Garboli, che con Natalia Ginzburg ha scelto i racconti di questa raccolta (di cui non è soddisfatto, né della scelta né dei racconti, della maggior parte di essi, compreso quello che dà il titolo alla raccolta, titolo da lui scelto, di cui evita di dire alcunché nella presentazione - Garboli è un po' un prezzemolo snob del secondo Novecento) dice Parise uno scrittore “senza famiglia”. Anomalo cioè, benché beniamino dell’establishment letterario dei suoi giovani anni. Uno che prende da Moravia come da Kafka, ma soprattutto è inventore di se stesso, uno che è “nato scrittore”. “Autorevole”, come qui, già nei suoi vent’anni. Garboli forse voleva dire che Parise ha una sua cifra, la narratività minimale, ben prima del minimalismo, dettagliata fino allo spasimo, in una malinconia inspiegata e quasi insofferta.
Gli aneddoti sono minimi. La passione del viaggiatore compulsivo per la casa, per il radicamento, i compagni di scuola, una o due divagazioni sul tema “l’amore è cieco”, Comisso (“Frate Gioioso”). Molti sono i “parenti bisognosi”, prove del “Prete bello”: i languori dello stomaco e dello spirito, nella provincia veneta della guerra e dopo.

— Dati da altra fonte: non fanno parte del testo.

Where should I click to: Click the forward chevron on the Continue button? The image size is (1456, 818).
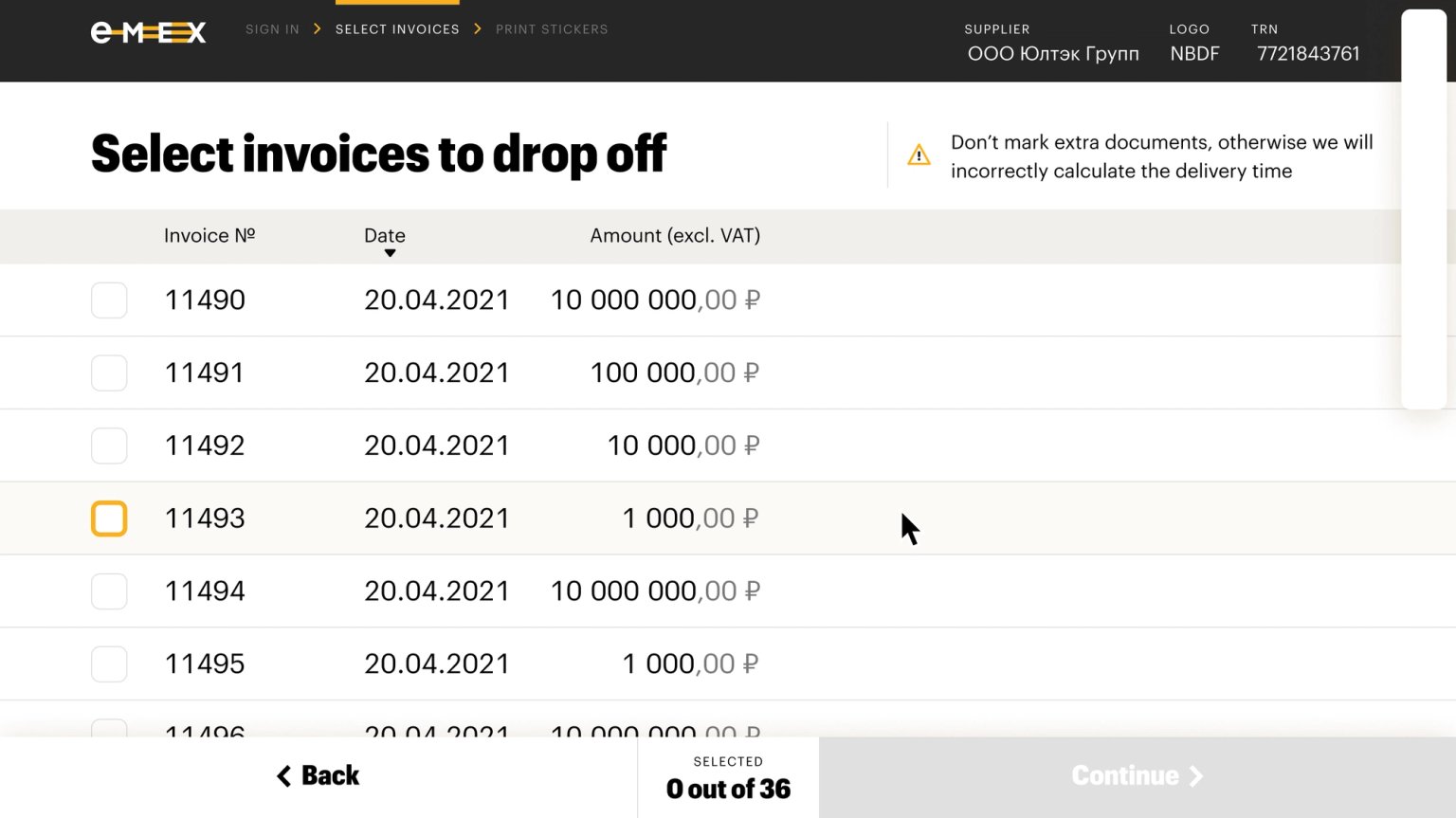tap(1194, 775)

La passione per il radicamento Parise vuole veneta, il Veneto è il protagonista della raccolta, in tutti i modi, per la gente, anche quando è insulsa, il paesaggio, le brume, le luci. Parise sarà stato narratore di frammenti, ma allora geniale. Nel racconto del titolo ci sono gli italo-americani in avanscoperta alla Liberazione anche nel Veneto, anche loro per fare amicizia e sapere di chi fidarsi – non erano una specialità della Sicilia, che invece se ne fa romanzo e storia (i siculo-americani degradando impietosamente a mafiosi).